* [SET TASKS]:
a - Using the post on Site Reliability Engineering below, answer:
(i) Which job did LinkedIn rank ahead of SRE?
(ii) What median base salary is listed for the SRE role?
(iii) What is the role's career advancement score out of 10?
b - Do these statements agree with the post on Site Reliability Engineering below? For each, answer yes or no and quote the words that decide it.
(i) LinkedIn named SRE the most promising job in the US.
(ii) SRE job openings grew 72% year over year.
(iii) The definitive book on the SRE role has to be bought.

* [SELECTED EXCERPT]:
Jack Maher

Expert in Digital Transformation, including DevOps, Lean, and Agile practices through the full value stream. Digital Transformation Evangelist · DevOps Ambassador · Author · Consultant · Educator · Coach · Speaker.

Site Reliability Engineering is one of the hottest and fastest growing roles in today’s IT talent market

2 min read

SRE site reliability engineering

In January 2019 LinkedIn called the SRE role the 2nd most promising job in the US, behind only Data Scientist, with these statistics:

  • Median Base Salary: $200,000
  • Job Openings (YoY Growth): 1,400+ (72%)
  • Career Advancement Score (out of 10): 9

From <https://blog.linkedin.com/2019/january/10/linkedins-most-promising-jobs-of-2019>

Read the definitive book on the SRE role for free here:  https://landing.google.com/sre/books/

SRE books

What Does a Site Reliability Engineer Do?

* [DATA LINES]:
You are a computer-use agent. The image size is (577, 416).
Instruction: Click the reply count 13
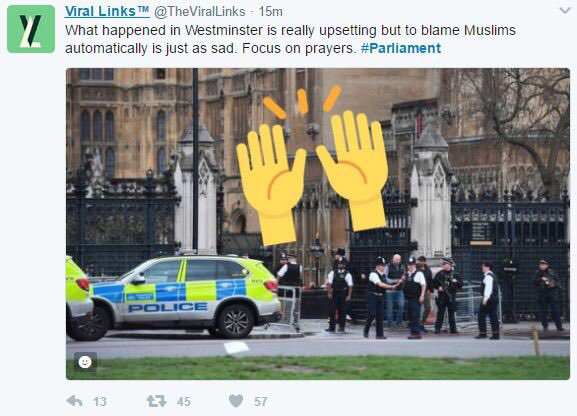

* [SOLVED TASKS]:
a -
(i) Data Scientist
(ii) $200,000
(iii) 9

b -
(i) No: "the 2nd most promising job in the US, behind only Data Scientist"
(ii) Yes: "Job Openings (YoY Growth): 1,400+ (72%)"
(iii) No: "Read the definitive book on the SRE role for free here"